Mar 2011

Scripts to Autogen Nagios Configurations

Ever been in a situation where you needed to setup configuration files for tens, hundreds or perhaps thousands of systems? Probably. And if not and your a sysadmin, you probably will at some point. This text details how in one small situation I saved myself soem time later on by writing two very small scripts.

The Scenario

The details are relatively simple. A new High Performance Cluster (HPC) going into place needs to be monitored. The tool being used is Nagios. The goal of this particular monitoring instance was to setup service checks using hostgroups to help minimize the maintenance overhead. The problem of course is that the potential to add N compute nodes was (and still is) a reality. Before even bothering to add any nodes by hand I decided to script auto generating what I needed as much as possible. In the end the two small scripts I wrote did the following:

  • Generated Host entries
  • Generated a single compute node hostgroup
  • Generated Service Checks
  • Generated hostgroups by queue

The first script generates host entries and the compute node hostgroup. The second script automatically creates hostgroups by queue. The second script also makes calls to Sun Grid Engine (SGE) to get information regarding queues.
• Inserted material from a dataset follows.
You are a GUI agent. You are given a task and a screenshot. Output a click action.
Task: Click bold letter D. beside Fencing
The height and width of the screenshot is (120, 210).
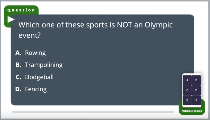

These scripts are purposefully left as close to the originals to allow readers to go in and make improvements. They could use a lot of improvement which of course might make for a good article later on. But they do demonstrate that even if a script can use a lot of improvement at the time they got the job done. And quite well I might add.
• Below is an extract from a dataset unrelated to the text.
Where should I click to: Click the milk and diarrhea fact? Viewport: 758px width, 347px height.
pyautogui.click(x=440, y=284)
Script One: Host Entries & The Node Hostgroup

#!/usr/bin/perl
# This Creates the basic nagios config files for cluster nodes
$end   = 16;
$network = "192.168.0";

print "\# RCHPC1 AUTOGENERATED CONFIG\n";
print "\# DO NOT EDIT THIS DIRECTLY! See the mkclusterconf script!\n";

$x = 11;
$members = "";
$dyn = "";
$liq ="";
for ($i = 1; $i <= $end; $i++) {

    if ($i <= 9) {
        $hostname = "n00$i";
    } else {
        $hostname = "n0$i";
    }

    if ($i == 1) {
        $members = "n001";
    } else {
        $members = "$members,$hostname";
    }

    print "define host\{\n";
    print "  use        linux-server\n";
    print "  host_name  $hostname\n";
    print "  alias      $hostname.node\n";
    print "  notes      RC HPC Compute Node\n";
    print "  address    $network.$x\n";
    print "  \}\n\n";
    $x++;
}

print "define hostgroup\{\n";
print "  hostgroup_name myhpc1-compute-nodes\n";
print "  alias          All HPC Systems\n";
print "  members        $members,myhpc-prime\n";
print "  \}\n\n";

print "define service\{\n";
print "  use generic-service\n";
print "  hostgroup_name myhpc1-compute-nodes\n";
print "  service_description SSH\n";
print "  check_command check_ssh\n";
print "  \}\n\n";

print "define service\{\n";
print "  use generic-service\n";
print "  hostgroup_name myhpc1-compute-nodes\n";
print "  service_description Current Load\n";
print "  check_command snmp_load\n";
print "  \}\n\n";

print "define service\{\n";
print "  use generic-service\n";
print "  hostgroup_name myhpc1-compute-nodes\n";
print "  service_description RPC\n";
print "  check_command check_rpc_port\n";
print "  \}\n\n";

Script Two: Hostgroups by Queue

#!/bin/sh

echo "define hostgroup{"
echo "  hostgroup_name hpc-infrastructure"
echo "  alias HPC Infrastructure"
echo "  members myhpc-prime"
echo "  }"

hostlist=`qconf -shgrp @allhosts|grep hostlist`
echo "define hostgroup{"
echo "  hostgroup_name all-queue"
echo "  alias SGE Queue ALL"
echo -n "  members "
for n in $hostlist
do
    if [ $n != "hostlist" ]; then
        echo -n "${n},"
    fi
done
echo " "
echo "  }"

hostlist=`qconf -shgrp @dynhosts|grep hostlist`
echo "define hostgroup{"
echo "  hostgroup_name dyn-queue"
echo "  alias SGE Queue Dyna"
echo -n "  members "
for n in $hostlist
do
    if [ $n != "hostlist" ]; then
        echo -n "${n},"
    fi
done
echo " "
echo "  }"

hostlist=`qconf -shgrp @liqhosts|grep hostlist`
echo "define hostgroup{"
echo "  hostgroup_name liq-queue"
echo "  alias SGE Queue Liq"
echo -n "  members "
for n in $hostlist
do
    if [ $n != "hostlist" ]; then
        echo -n "${n},"
    fi
done
echo " "
echo "  }"

Executing the scripts is pretty simple:

./mkclusterconf.pl > myhpc.cfg
./mkquegrps.sh >> myhpc.cfg

Room for Improvement

  1. The queue group names can actually be dynamiclly generated by asking SGE to print out the names
  2. The range of hosts in mkclusterconf.pl can be done dynamically by calling SGE
  3. There really is no reason why these have to be two scripts. In truth the groups script was added on after the fact (see also: the author is lazy)
  4. An rc file of sorts could alternately be used to auto generate the checks (or add/take away checks) for the entire range of compute nodes
  5. Probably more ... just can't think of any at the moment ...

Summary

Laziness is a virtue for a sysadmin. Even being so lazy as to generate configuration scripts without the muss and fuss of having to yank and put a lot of lines.